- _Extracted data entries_
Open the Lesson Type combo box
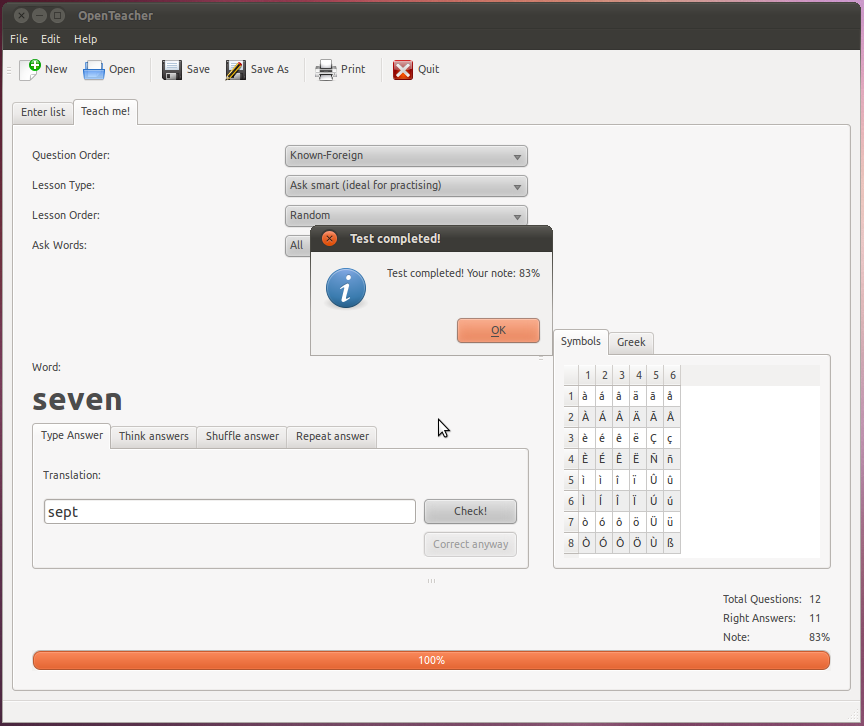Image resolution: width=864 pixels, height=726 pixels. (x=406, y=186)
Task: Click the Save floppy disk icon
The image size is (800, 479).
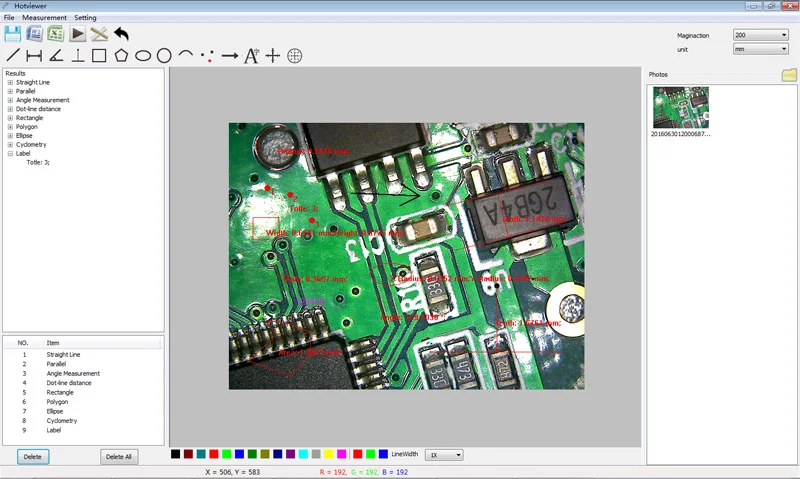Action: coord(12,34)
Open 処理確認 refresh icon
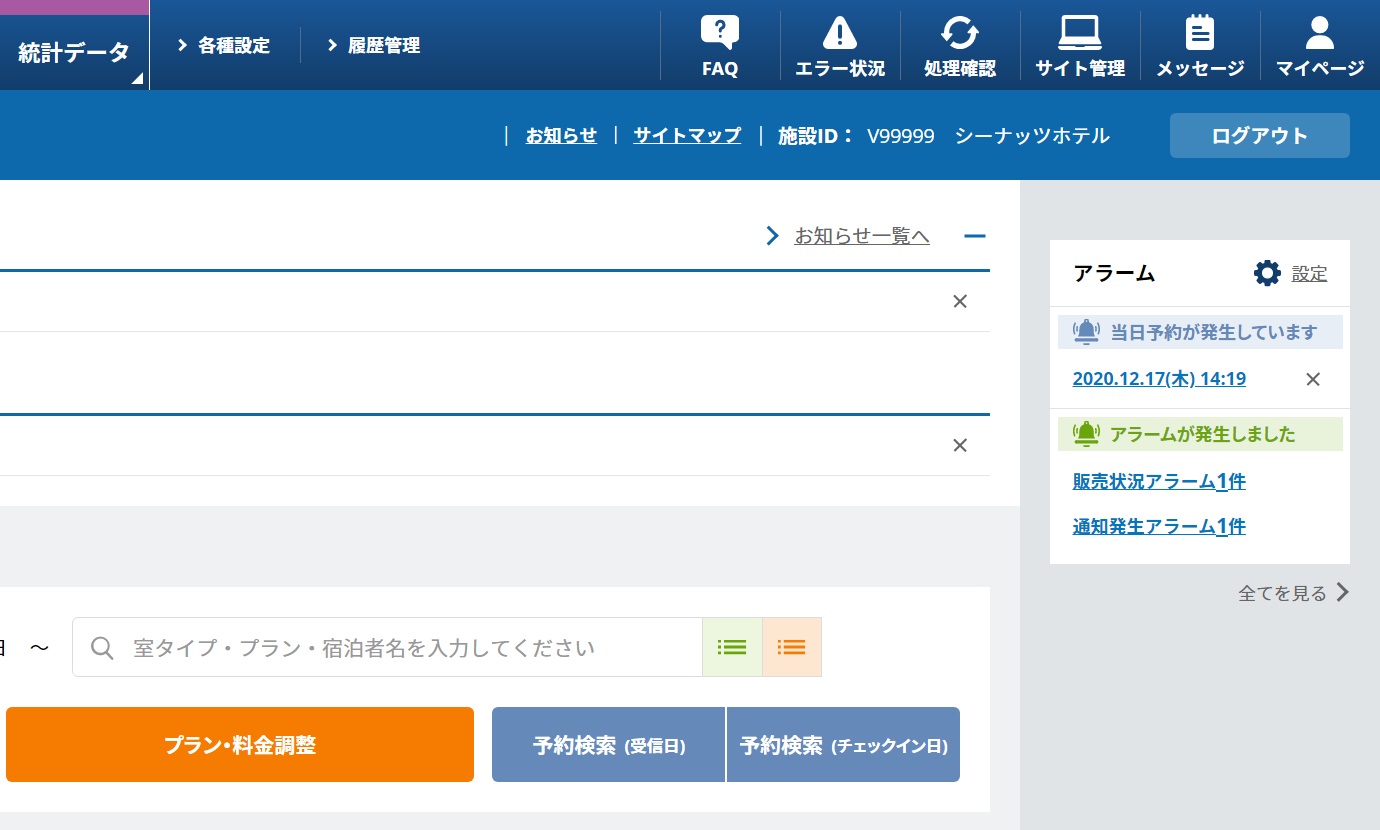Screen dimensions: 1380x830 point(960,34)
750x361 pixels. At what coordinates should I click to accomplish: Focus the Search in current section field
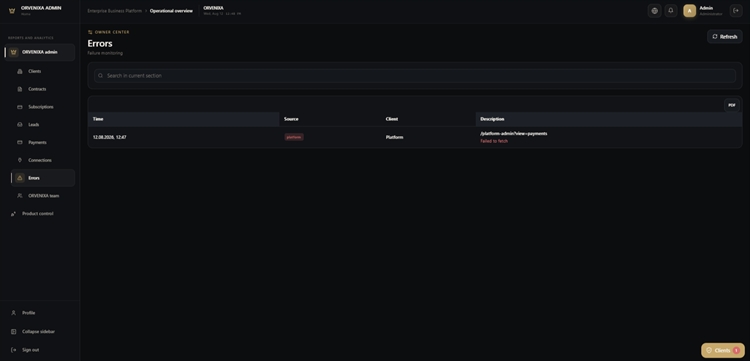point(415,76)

- _Exercise prompt_
Each line above is to be copied exactly, and the pictures are to be dropped.

- _Result of this exercise_
Open the Lesson Type combo box
Image resolution: width=864 pixels, height=726 pixels. (x=406, y=186)
Task: Click the Save floppy disk icon
The image size is (800, 479).
Action: coord(12,34)
Open 処理確認 refresh icon
Screen dimensions: 1380x830 point(960,34)
750x361 pixels. At what coordinates should I click to accomplish: Focus the Search in current section field
point(415,76)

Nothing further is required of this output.